Pada hal menurut saya Operasi Penegakan hukum, sudah gagal selama operasi berlangsung, artinya kalau kita bicara dari sisi penegakan hukum, pelaku-pelaku yang melanggar hukum ditangkap tetapi, sejak operasi berlangsung aparat tidak berhasil menangkap Egianus Kogoya dan kawan-kawannya hingga sampai hari ini mereka masih bereksis melakukan perlawanan di hutan.
Kekerasan di Papua berawal pada tahun 2018, di Kabupaten Nduga dan kemudian bergeser di Intan Jaya dan Puncak, sehingga siklus kekerasan di Papua mulai meningkat dan sulit untuk dikendalikan oleh siapapun, sekalipun operasi dilakukan oleh aparat, saya pikir pemerintah daerah telah mengetahui kondisi ril, konflik kekerasan di Papua, tetapi tidak ada langka satupun yang dilakukan untuk mengendalikan situasi ini.
Ketidak mampuan Pemerintah Pusat maupun Pemerintah Daerah yang tidak menangani persoalan konflik Papua. Sehingga Papua telah kehilangan dengan paklawan pendidikan, sehingga, menurut Direktur Yayasan Keadilan dan keutuhan Manusia Papua [pembela Ham Sedunia] telah menyurat kepada Gubernur Papua, pada tanggal 11 April 2021, mendesak kepada pemerintah daerah untuk segera membentuk Tim Indevenden untuk melakukan Investigasi terkait dengan penembakan terhadap kedua Guru di Kabupaten Puncak, pada tanggal 8 April 2021.
PENYELESAIAN KONFLIK DI PAPUA PEMERINRAH DAERAH TIDAK PUNYA TARING.
Menurut Direktur Yayasan Keadilan Dan Keutuhan Manusia Papua, Theo Hesegem bahwa terkait penyelesaian persoalan konflik di Papua, Pemerintah daerah tidak punya taring yang cukup untuk selesaikan persoalan di Papua. Oleh karena itu pemerintah Daerah membentuk tim Invèstigasi atas tertembaknya kedua Guru di Beoga Kabupaten Puncak.
Dan hasil Investigasi kasus penembakan terhadap dua guru di Beoga, Kabupaten Puncak. Dapat dilaporkan dengan resmi oleh Pemerintah daerah kepada pemerintah Pusat, dengan sejumlah rekomendasi, terkait penyelesaian konflik di Papua, Pemerintah Pusat mau terima laporan rekomendasi atau tidak itu persoalan kedua, tetapi dari sisi kemanusiaan pemerintah harus menyampaikan laporan itu.

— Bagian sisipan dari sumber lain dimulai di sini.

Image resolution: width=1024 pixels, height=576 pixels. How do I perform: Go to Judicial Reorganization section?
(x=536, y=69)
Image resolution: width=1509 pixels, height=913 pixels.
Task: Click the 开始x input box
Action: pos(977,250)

Sehingga ada langka-langka kongrit yang bisa diambil oleh Pemerintah Pusat, artinya bukan untuk, dilakukan operasi militer, tetapi biar supaya ada langka dialog yang berwibawah dan bermartabat. Karena kalau kita melihat dari kaca mata gelap, setelah penembakan terhadap Dua Guru sebagai paklawan pendidikan nanti akan berdampak buruk, maksud saya pendidikan di daerah pedalaman tidak akan berjalan dengan lancar, dan semua guru yang ada di wilayah pegunungan tengah selalu akan diselimuti dengan rasa takut dan secara fisikologi mereka rasa terganggu juga setelah dua guru ditembak.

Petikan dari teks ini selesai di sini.